NYPD unions fire back at expanded reach of watchdog CCRB, file lawsuit challenging changes

By Thomas Tracy, Janon Fisher and Larry McShane

The NYPD’s largest union pointedly accused the watchdog Civilian Complaint Review Board of overstepping its boundaries in a new lawsuit seeking to curtail the agency’s recently-expanded investigative reach.

The union, in a Manhattan Supreme Court lawsuit filed Thursday, blasted the CCRB’s growing oversight as “another shameless power grab” in challenging the city agency’s new jurisdiction on policing issues including body-worn camera misuse, racial profiling and biased-based policing.

“The court should declare invalid CCRB’s use of a rule change adopted in 2022 to expand its jurisdiction in defiance of the plain language of the New York City Charter and years of past practice and interpretation,” said the Police Benevolent Association, which was joined by the Sergeants Benevolent Association in the lawsuit.

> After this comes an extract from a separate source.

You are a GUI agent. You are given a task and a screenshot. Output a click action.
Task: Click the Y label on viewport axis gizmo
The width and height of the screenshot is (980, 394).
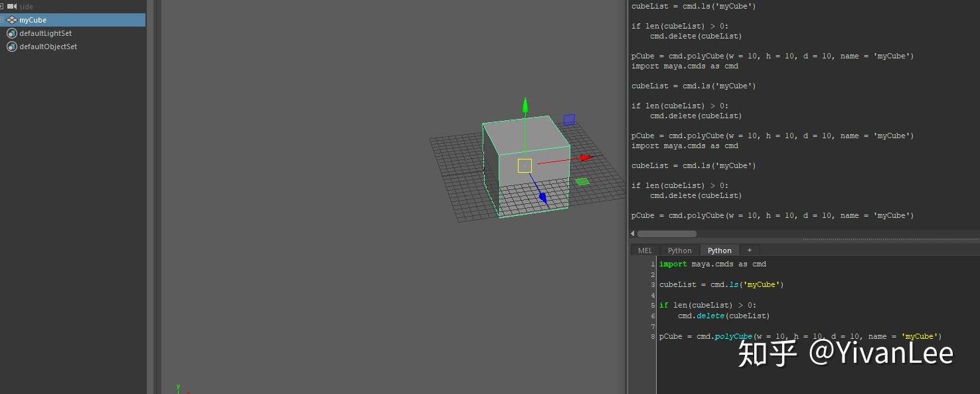177,386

“With the rule changes, CCRB also violated the charter in several other respects and made changes that are blatantly prejudiced to officers,” the 45-page lawsuit contended. “... The rule changes at issue should be stricken.”

The PBA represents 24,000 members of the NYPD rank and file, while the SBA includes approximately 12,000 active and retired sergeants.

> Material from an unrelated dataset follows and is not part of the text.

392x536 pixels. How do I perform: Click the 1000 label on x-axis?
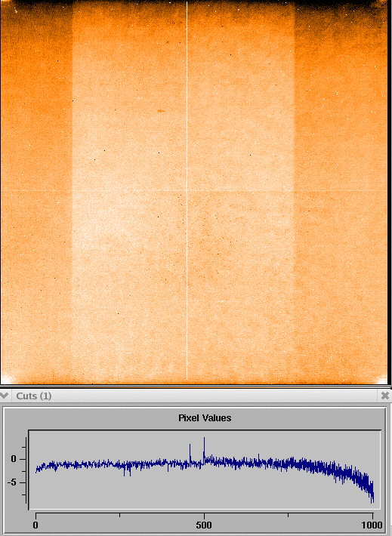tap(372, 525)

The CCRB’s new powers began in October, with the agency announcing the changes that also include the ability to self-initiate complaints rather than rely solely on public allegations. CCRB Interim Chair Arva Rice called the new guidelines “a key step forward into increasing accountability.”

A CCRB spokesperson responding to the lawsuit saw little merit in the union complaint.

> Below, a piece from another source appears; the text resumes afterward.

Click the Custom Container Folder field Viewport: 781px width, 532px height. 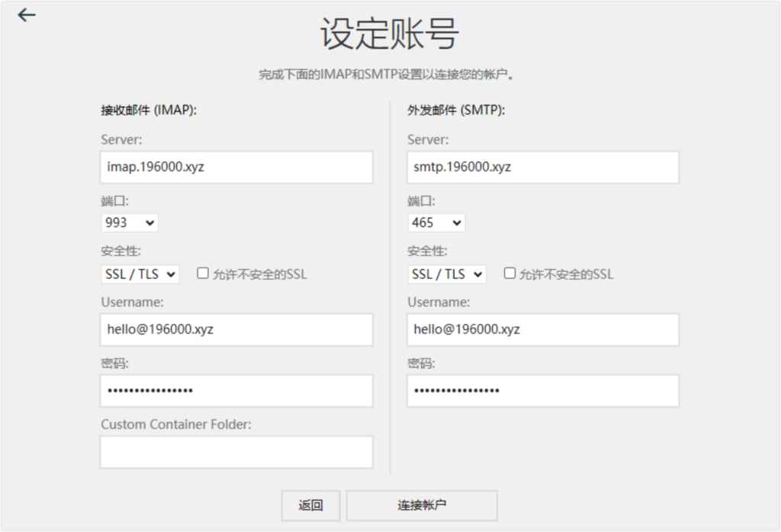[x=236, y=452]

“After following the formal rule making process, the CCRB Board voted to change the agency’s rules,” the spokesperson said. “We are confident that we will prevail in court as we have done before.”

PBA head Patrick Lynch fired back by ripping the CCRB as “anti-police activists” with an axe to grind.

“CCRB no longer even pretends to be fair and impartial in their investigations of police officers,” said Lynch. “They cannot even bring themselves to say the word ‘exonerated’ about a cop who has done nothing wrong.”

The union’s court filing cited two prior PBA court victories against the agency launched in 1993 to handle civilian complaints against police: The first after passing rules changes in 2018, the second three years later.

“In creating CCRB as an agency with limited jurisdiction, the City Council recognized that other police disciplinary matters are properly within the jurisdiction of other bodies, such as the Internal Affairs Bureau of the NYPD,” the union court papers said.

Police Commissioner Keechant Sewell said in December that she overturned more than 70 disciplinary recommendations from the independent Civilian Complaint Review Board in 2022.

The union was particularly irked by the addition of the expansion of body-worn camera misuse to the CCRB’s role.

“Enforcement is already addressed through a comprehensive monitoring and disciplinary scheme established by the NYPD,” the lawsuit said. “... The vast majority of BWC non-compliance issues are unintentional and frequently arise from the officer trying in good faith to comply with the patrol guide’s procedures.”